九六駅のロータリーには車がたくさん来ていた。送迎の車だろう。
ただ、俺は今から仕事だ。
……気配が明らかにまともじゃないのが三人、後ろにいる。
ジャケットにつけた反魂香の香りに引き寄せられているらしい。
あーあ、めんどくせぇなクソが。
そんなことを思いながら人気のない路地裏にレッツラゴー!……テンションあがらねぇ。
レッツラゴーとか死語だよな……。
テクテクと歩いていくと、良い感じの廃屋を見つけた。どうやら廃病院のようだ。
まぁ、下調べはしてたんだけど。
目視で確認したところ、周囲に一般人はいない。めんどくさいから探査魔法は使わない。
大丈夫でしょ、多分。
確認したあとはポケットから十字架を取り出して後ろにぽいっと投げる。振り向くと、十字架が道にズブズブと沈んでいった。
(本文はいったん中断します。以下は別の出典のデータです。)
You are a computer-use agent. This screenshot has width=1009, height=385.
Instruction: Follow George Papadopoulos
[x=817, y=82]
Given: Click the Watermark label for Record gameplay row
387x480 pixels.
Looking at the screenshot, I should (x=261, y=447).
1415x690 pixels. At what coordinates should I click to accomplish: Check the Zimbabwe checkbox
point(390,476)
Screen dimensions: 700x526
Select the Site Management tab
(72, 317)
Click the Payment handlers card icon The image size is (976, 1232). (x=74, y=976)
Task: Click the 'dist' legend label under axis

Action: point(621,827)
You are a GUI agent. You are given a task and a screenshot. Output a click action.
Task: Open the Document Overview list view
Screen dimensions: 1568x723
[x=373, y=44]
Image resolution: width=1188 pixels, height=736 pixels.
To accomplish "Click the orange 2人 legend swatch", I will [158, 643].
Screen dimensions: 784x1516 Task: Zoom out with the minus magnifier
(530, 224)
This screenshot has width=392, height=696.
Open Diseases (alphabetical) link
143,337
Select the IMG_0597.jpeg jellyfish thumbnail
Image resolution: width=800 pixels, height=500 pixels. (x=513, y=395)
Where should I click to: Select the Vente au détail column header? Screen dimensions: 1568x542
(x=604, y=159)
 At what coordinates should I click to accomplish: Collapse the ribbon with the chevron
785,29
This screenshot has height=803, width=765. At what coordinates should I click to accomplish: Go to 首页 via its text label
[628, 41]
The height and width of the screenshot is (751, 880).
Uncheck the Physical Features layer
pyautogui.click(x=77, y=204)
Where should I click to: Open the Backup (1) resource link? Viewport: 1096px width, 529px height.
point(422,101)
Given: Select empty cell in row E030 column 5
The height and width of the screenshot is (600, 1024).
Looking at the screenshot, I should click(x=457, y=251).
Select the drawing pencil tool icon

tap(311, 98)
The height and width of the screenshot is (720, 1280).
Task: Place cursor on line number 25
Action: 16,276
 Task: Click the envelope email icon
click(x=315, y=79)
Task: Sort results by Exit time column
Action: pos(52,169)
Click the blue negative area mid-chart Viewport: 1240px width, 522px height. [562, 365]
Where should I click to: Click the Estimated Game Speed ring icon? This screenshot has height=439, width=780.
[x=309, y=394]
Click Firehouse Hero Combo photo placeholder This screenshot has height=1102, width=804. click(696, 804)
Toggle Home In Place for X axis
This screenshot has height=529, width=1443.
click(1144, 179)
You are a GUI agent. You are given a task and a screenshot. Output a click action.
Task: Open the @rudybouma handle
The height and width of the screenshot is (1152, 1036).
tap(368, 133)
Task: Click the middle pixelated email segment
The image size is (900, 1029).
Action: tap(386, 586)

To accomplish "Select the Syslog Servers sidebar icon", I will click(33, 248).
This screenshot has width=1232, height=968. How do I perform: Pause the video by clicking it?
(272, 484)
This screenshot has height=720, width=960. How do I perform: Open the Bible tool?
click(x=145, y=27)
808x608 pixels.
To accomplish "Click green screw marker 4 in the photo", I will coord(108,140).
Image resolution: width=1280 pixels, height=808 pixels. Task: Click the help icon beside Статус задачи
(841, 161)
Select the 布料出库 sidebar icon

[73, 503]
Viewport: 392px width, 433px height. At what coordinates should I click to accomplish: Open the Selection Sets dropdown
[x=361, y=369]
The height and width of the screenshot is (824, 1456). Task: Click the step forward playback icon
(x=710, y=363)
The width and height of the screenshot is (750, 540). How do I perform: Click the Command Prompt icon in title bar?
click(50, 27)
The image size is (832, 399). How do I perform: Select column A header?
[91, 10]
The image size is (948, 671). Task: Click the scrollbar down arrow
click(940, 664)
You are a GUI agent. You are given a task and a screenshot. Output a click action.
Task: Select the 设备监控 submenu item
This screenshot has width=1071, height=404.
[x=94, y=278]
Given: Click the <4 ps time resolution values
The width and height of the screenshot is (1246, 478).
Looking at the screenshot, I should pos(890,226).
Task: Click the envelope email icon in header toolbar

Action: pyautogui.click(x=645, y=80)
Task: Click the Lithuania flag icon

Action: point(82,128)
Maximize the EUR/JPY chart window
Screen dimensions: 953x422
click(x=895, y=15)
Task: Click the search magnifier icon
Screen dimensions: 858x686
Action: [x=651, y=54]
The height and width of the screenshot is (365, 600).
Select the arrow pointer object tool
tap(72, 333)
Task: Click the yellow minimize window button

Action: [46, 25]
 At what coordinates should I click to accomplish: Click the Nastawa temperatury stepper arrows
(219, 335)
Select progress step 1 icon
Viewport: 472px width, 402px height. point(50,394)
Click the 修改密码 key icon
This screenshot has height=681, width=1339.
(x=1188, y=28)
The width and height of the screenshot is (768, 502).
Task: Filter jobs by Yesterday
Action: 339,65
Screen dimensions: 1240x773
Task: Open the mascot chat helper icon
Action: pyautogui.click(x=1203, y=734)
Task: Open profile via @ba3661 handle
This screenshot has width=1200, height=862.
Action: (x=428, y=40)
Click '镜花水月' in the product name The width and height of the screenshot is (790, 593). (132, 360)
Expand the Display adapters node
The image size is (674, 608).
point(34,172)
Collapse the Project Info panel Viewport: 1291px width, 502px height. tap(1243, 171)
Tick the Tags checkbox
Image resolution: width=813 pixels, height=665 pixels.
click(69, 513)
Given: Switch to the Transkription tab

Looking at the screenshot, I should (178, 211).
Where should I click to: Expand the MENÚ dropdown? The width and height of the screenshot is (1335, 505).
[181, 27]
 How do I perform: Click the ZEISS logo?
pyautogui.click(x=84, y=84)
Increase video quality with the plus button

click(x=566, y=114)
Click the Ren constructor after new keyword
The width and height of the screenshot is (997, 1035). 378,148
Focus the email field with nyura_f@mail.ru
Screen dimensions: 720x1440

セーヌ姉お手製の簡易人払い結界だ。これで、どんなに騒いでも一般人には見つからない。はず。
ついてきた奴らの顔には少し驚きがある。
容姿は三人ともサラリーマンと変わらない。というか少し前までは本当にそうだったのだ。
ただ、悪霊が憑いてしまった。
それだけならまだどうにかなる。神社だの寺だの教会だの行ってお祓いすればいい。聖性の強い場所なら居るだけで悪霊が消滅する。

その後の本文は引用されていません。